■ ERFORDERLICHE AUFGABEN
**A)** Schreiben Sie aus dem Text über die Gütersloher Tafel den Abschnitt wortgetreu ab, der bei den Worten „Bedarf steigt“ beginnt und nach „erklärt Gerda Schultefrankenfeld.“ endet.
**B)** Wie heißt laut dem Text über die Gütersloher Tafel deren Geschäftsführerin?
**C)** Führen Sie den Text über die Gütersloher Tafel im Anschluss an seinen letzten Satz weiter.

■ LESETEXT
Auf Narren ist Verlass
Während des ersten Lockdowns vor einem Jahr sei das Hilfsaufkommen aus der Bevölkerung groß gewesen. Gerda Schultefrankenfeld hat das Gefühl, dass die Spendenbereitschaft nachgelassen hat. Deshalb freute es sie besonders, dass die Karnevalsgesellschaft Helü jüngst eine Aktion initiiert hat. Zu den „tollen Tagen“ hatte der Verein für seine Mitglieder Karnevalstüten zum Feiern Zuhause gepackt. Im Gegenzug bat die KG Helü um Spenden von haltbaren Produkten für die Tafel. „Wir waren überwältigt. Die ganze Küche im St.-Pius-Jugendhaus war voll mit Lebensmitteln“, erinnert sich Gerda Schultefrankenfeld noch gut an die Überraschung.
Ruth Prior-Dresemann, Geschäftsführerin der Gütersloher Tafel, erklärt, dass in diesen Zeiten vieles schwieriger geworden ist. Man versuche eine möglichst kontaktarme Übergabe, aber viele der Bedürftigen wollten auch den Helfern ihr Herz ausschütten oder einfach nur mal reden.
Bedarf steigt
Probleme wie die Betreuung der Kinder zuhause oder das dadurch bedingte Kochen von Mittagessen, das zusätzliche Kosten verursache, seien einige der Probleme, die die Bedürftigen umtreiben. „Aktuell stellen wir fest, dass der Bedarf weiterhin steigt, unsere Verteilstellen aber am Limit sind“, erklärt Gerda Schultefrankenfeld.

■ QUELLENAUSZUG
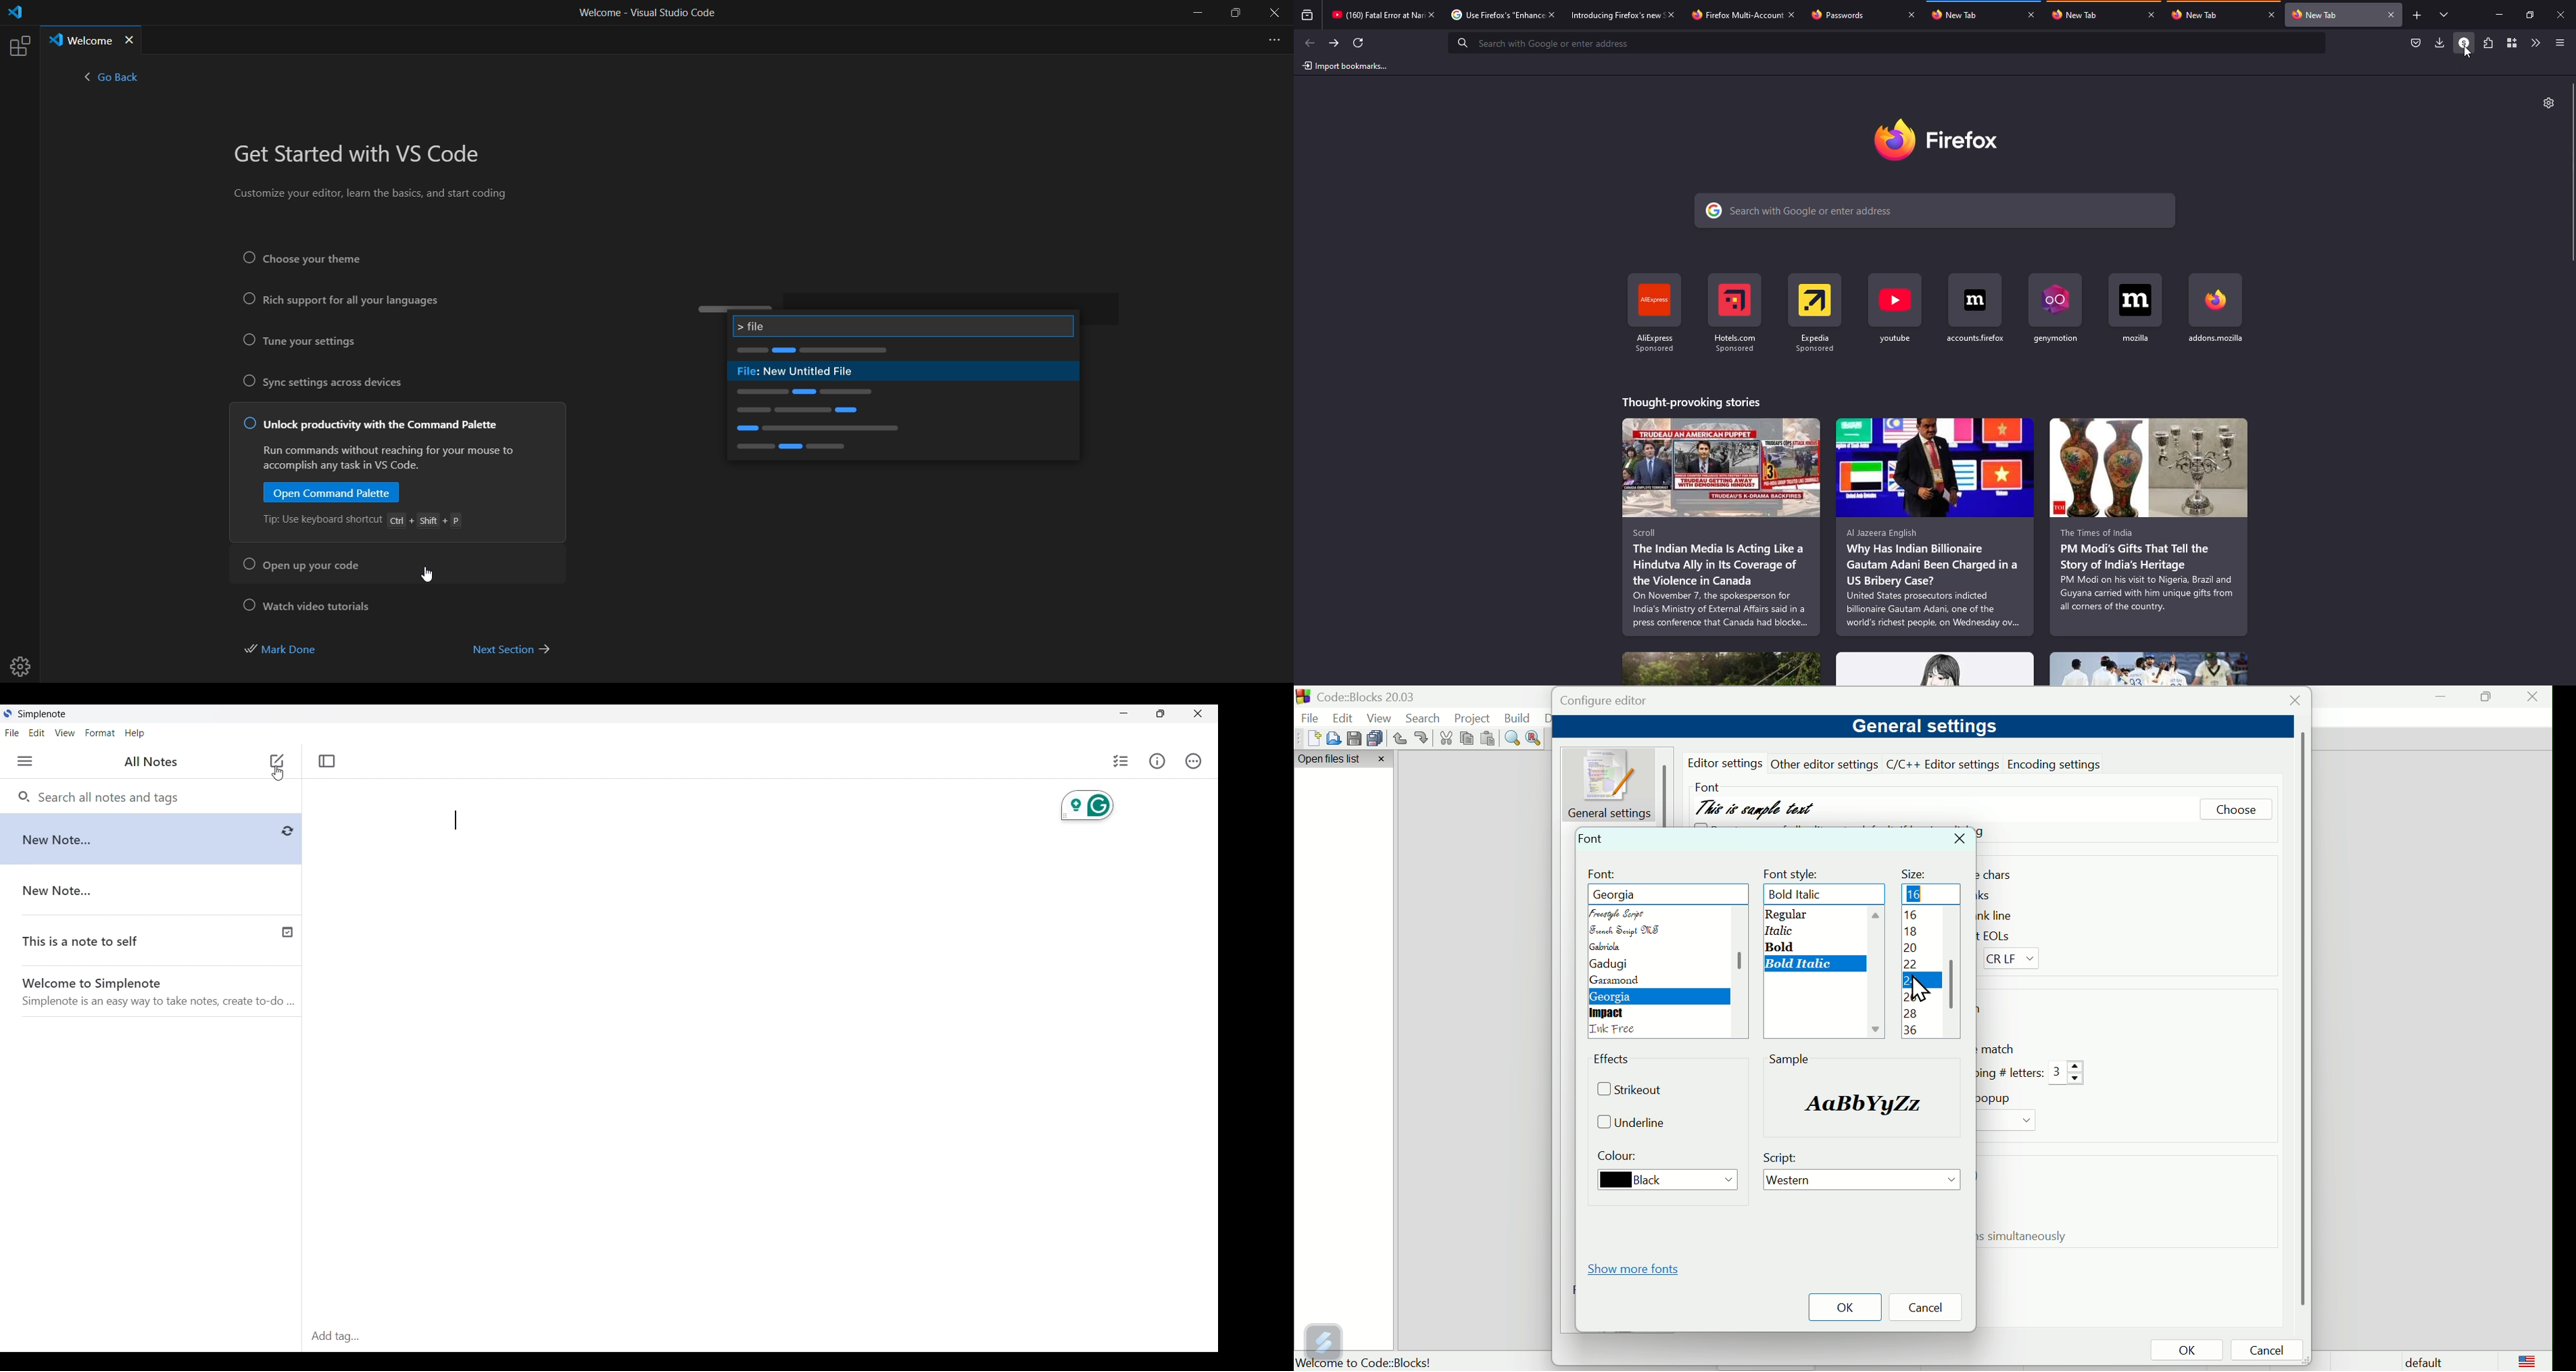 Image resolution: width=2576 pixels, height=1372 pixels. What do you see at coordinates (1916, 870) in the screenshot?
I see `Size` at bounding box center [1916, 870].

■ ERWARTETE ANTWORTEN
**A)**
Bedarf steigt
Probleme wie die Betreuung der Kinder zuhause oder das dadurch bedingte Kochen von Mittagessen, das zusätzliche Kosten verursache, seien einige der Probleme, die die Bedürftigen umtreiben. „Aktuell stellen wir fest, dass der Bedarf weiterhin steigt, unsere Verteilstellen aber am Limit sind“, erklärt Gerda Schultefrankenfeld.

**B)** Ruth Prior-Dresemann

**C)**
Sechs Ausgabestellen
In Rheda-Wiedenbrück gibt es insgesamt sechs Ausgabestellen für knapp 500 Personen. Was in die Kisten kommt, das wissen die Helferinnen in St. Pius genau, obgleich es auch für sie jedes Mal eine Überraschung ist, was tatsächlich angeliefert wird. Bei der Lebensmittelverteilung wird auf die persönlichen Bedürfnisse der Bedürftigen eingegangen. Dazugekauft wird jedoch nichts. Meistes sind es Obst und Gemüse, Brot und Toast, Nudeln, Wurst und Käse oder Fruchtsaft, die die Pakete enthalten. Gummibärchen oder eine Tüte Chips sind da schon seltener.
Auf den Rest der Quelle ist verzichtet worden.